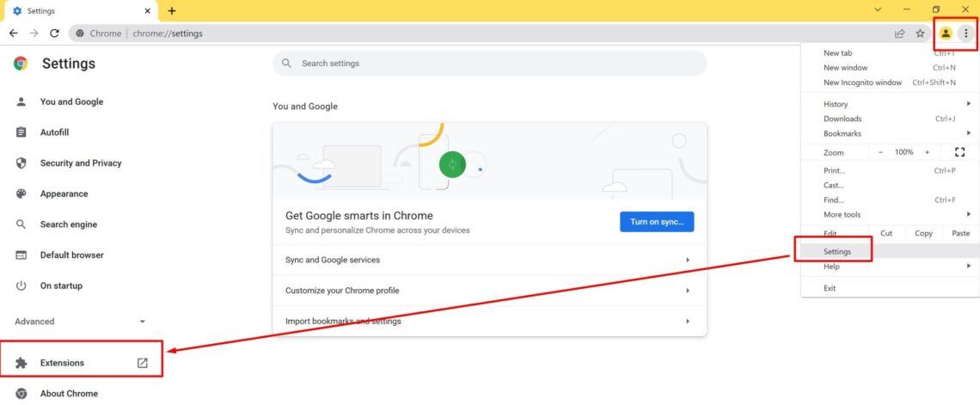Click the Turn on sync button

----

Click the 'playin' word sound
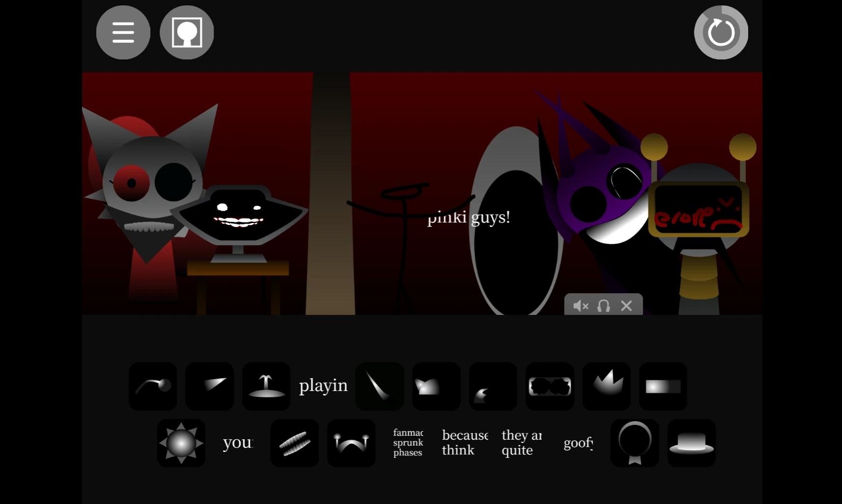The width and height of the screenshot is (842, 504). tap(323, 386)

----

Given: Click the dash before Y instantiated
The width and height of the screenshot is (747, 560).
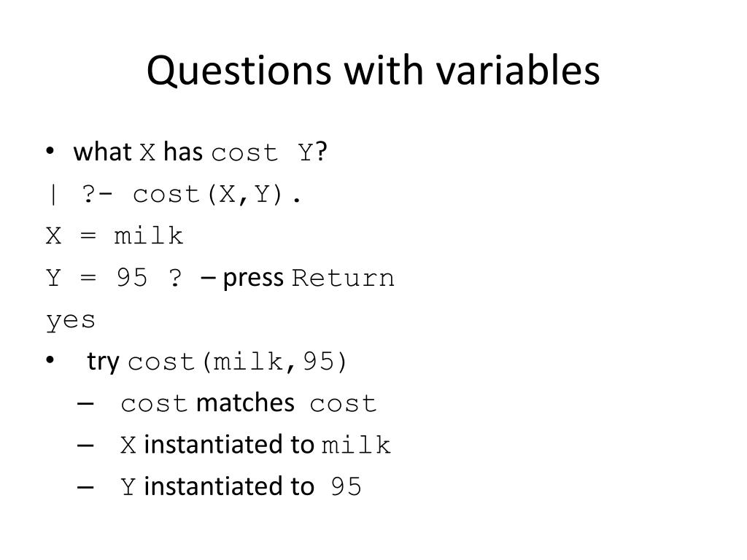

----

Restate word for word only the lines above from the line containing "Given: Click the dash before Y instantiated" to the line containing "The width and height of the screenshot is (747, 560).", both of them included.

Given: Click the dash before Y instantiated
The width and height of the screenshot is (747, 560).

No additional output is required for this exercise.